- _課題文 1_
コンサル後のキャリアの記事によると、コンサルティング業界に入った人のうち何%が次のステップに進みますか？
- _課題文 2_
コンサル後のキャリアの記事の一部を、「今日はコンサル転職検討者にと」から始めて「そもそもなぜファームを去るのか?」まで、一字一句そのまま書き写してください。

- _ページ抜粋_
こんにちは。逆転のWEBコンサル・アフロです。
今日はコンサル転職検討者にとって気になる「コンサルのキャリアやその後の転職先」について解説します。
コンサルティング業界に入った人間が、定年までずっとファームで働くというケースは極めて珍しく、99%が次のステップに進みます。
そこで本記事では、コンサルタントの「コンサル後のキャリア」はどんなパターンが多いのか、具体例とともに紹介します。
目次
そもそもなぜファームを去るのか?

「Up or Out」のイメージが強いコンサルですが、実際にはクビは少なく、ほとんどの退職は自主退職です。
自主退職の事情は様々ですし、複数の要因が絡み合います。
もちろんコンサルとして身につけたや経歴・実績・スキルを武器に転職や独立をするわけですが、
「これ以上がんばっても出世できない」
「上のポストが詰まっている」
「この仕事をずっとやるのは体力や家庭の面で厳しい」
といった事情や理由も大なり小なりあります。
みんながみんな、
「順調に出世していてコンサルとして充実した日々を過ごしているが、どうしてもやりたいことがあって転職や企業をする」
というわけではないのです。
もちろん100%ネガティブな転職というわけでもありません。

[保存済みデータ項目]
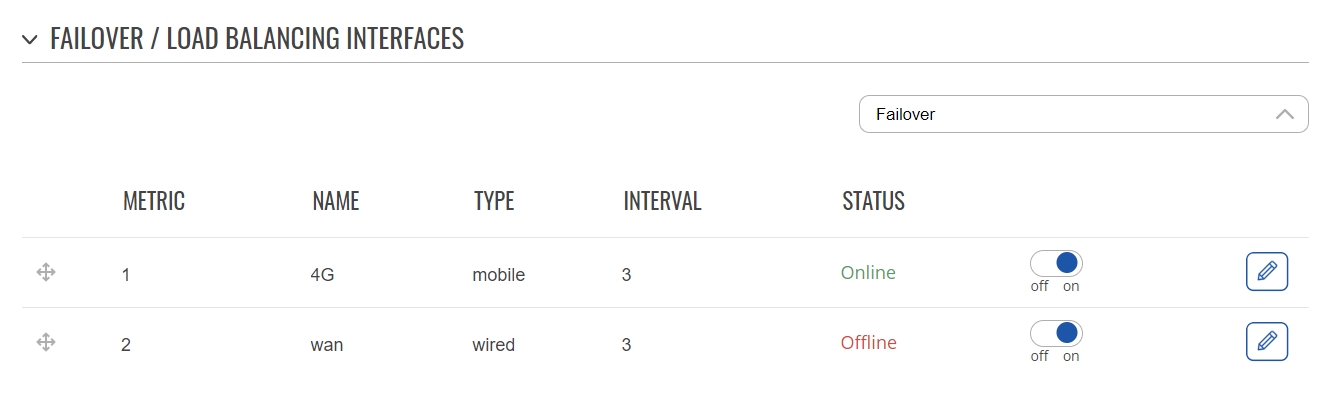Click the Status column header

(873, 201)
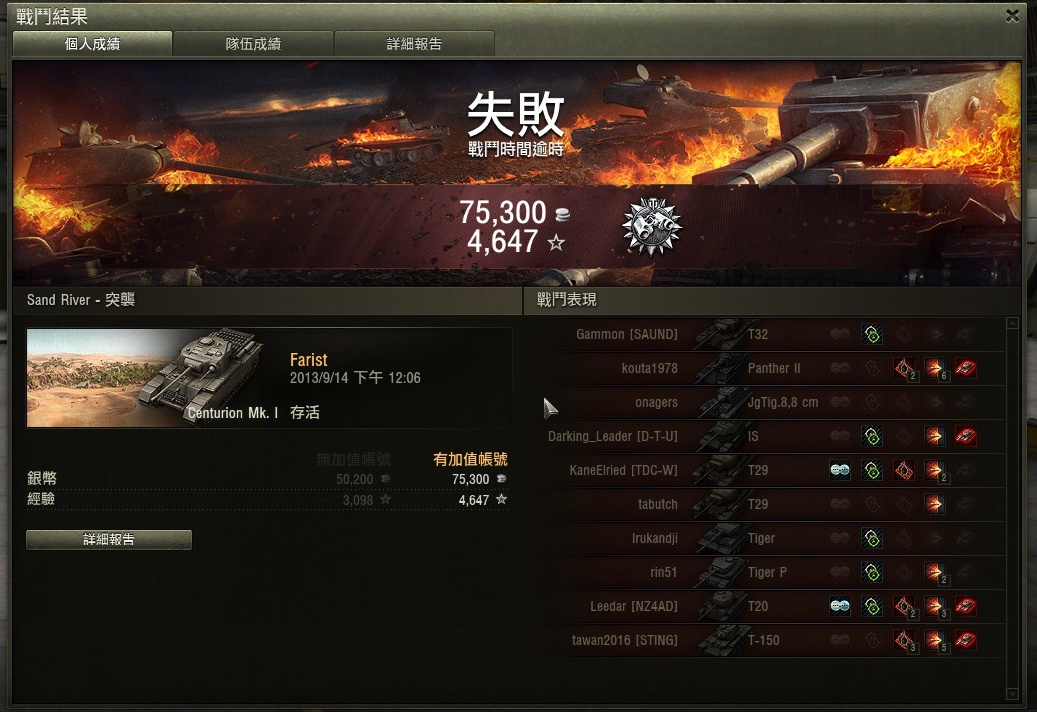
Task: Switch to the 隊伍成績 tab
Action: coord(253,44)
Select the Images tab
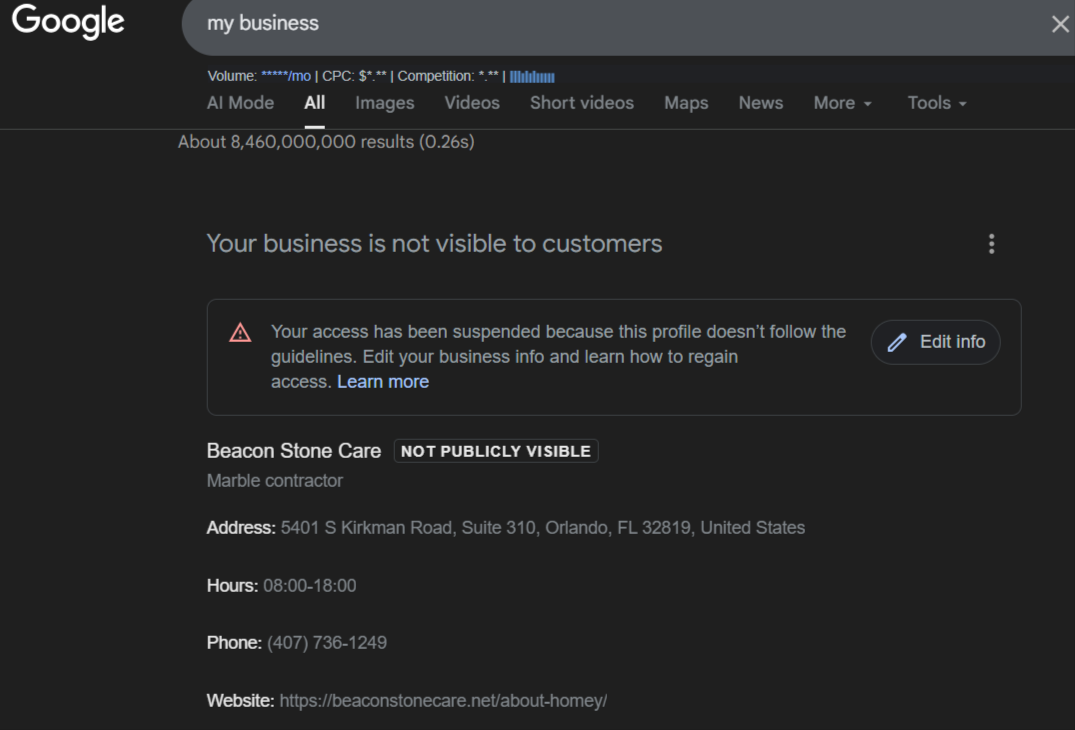The height and width of the screenshot is (730, 1075). point(384,103)
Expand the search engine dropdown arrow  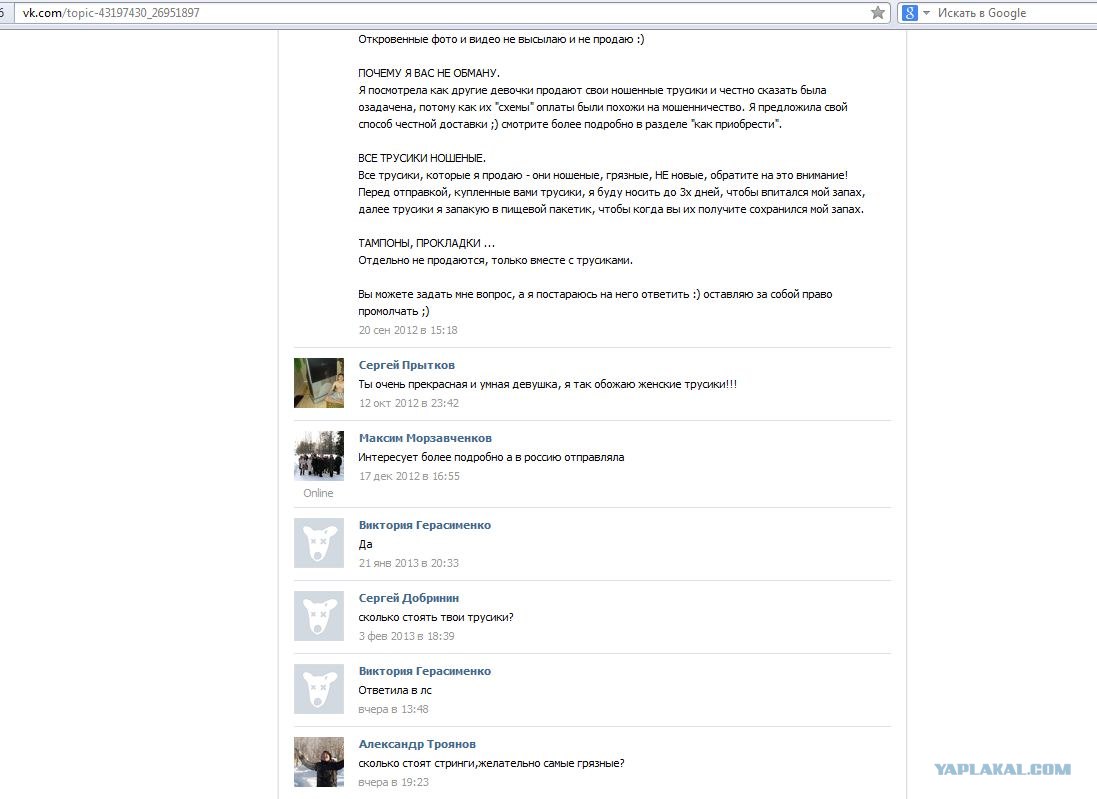point(926,13)
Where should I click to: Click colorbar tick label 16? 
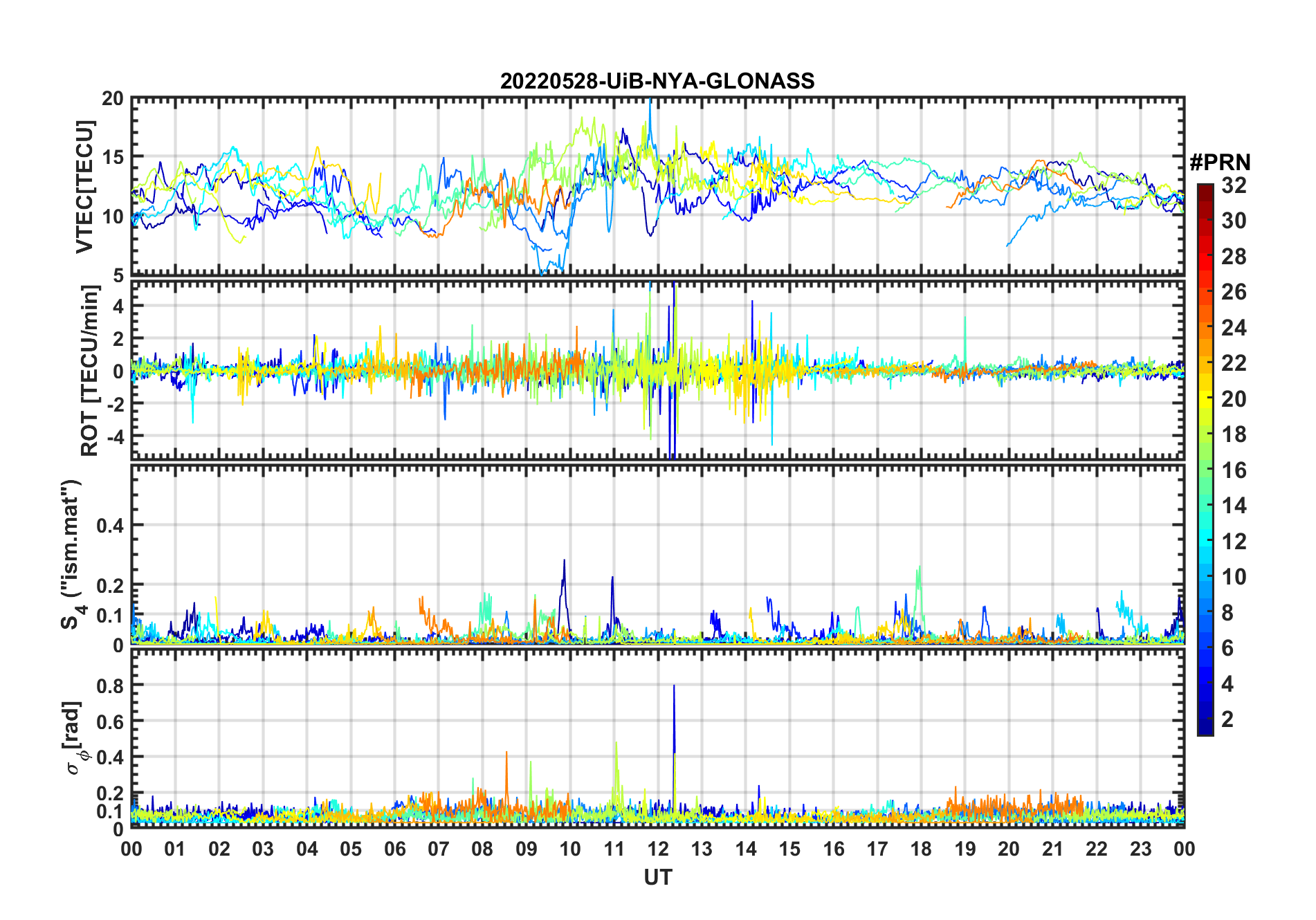pos(1234,470)
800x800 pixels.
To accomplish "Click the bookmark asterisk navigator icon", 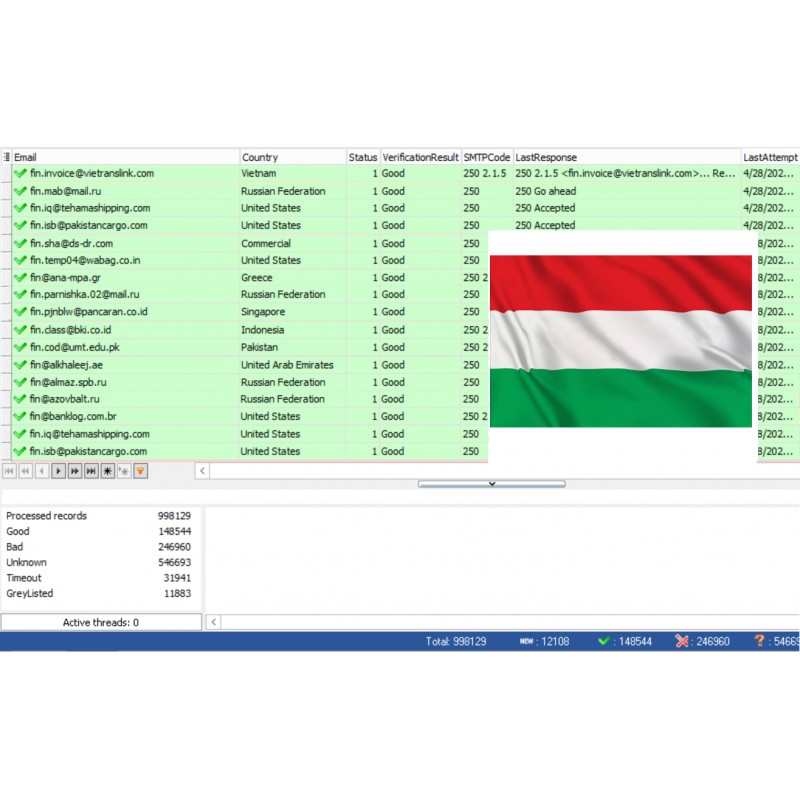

- _正しい結果 1_
99%です。

- _正しい結果 2_
今日はコンサル転職検討者にとって気になる「コンサルのキャリアやその後の転職先」について解説します。
コンサルティング業界に入った人間が、定年までずっとファームで働くというケースは極めて珍しく、99%が次のステップに進みます。
そこで本記事では、コンサルタントの「コンサル後のキャリア」はどんなパターンが多いのか、具体例とともに紹介します。
目次
そもそもなぜファームを去るのか?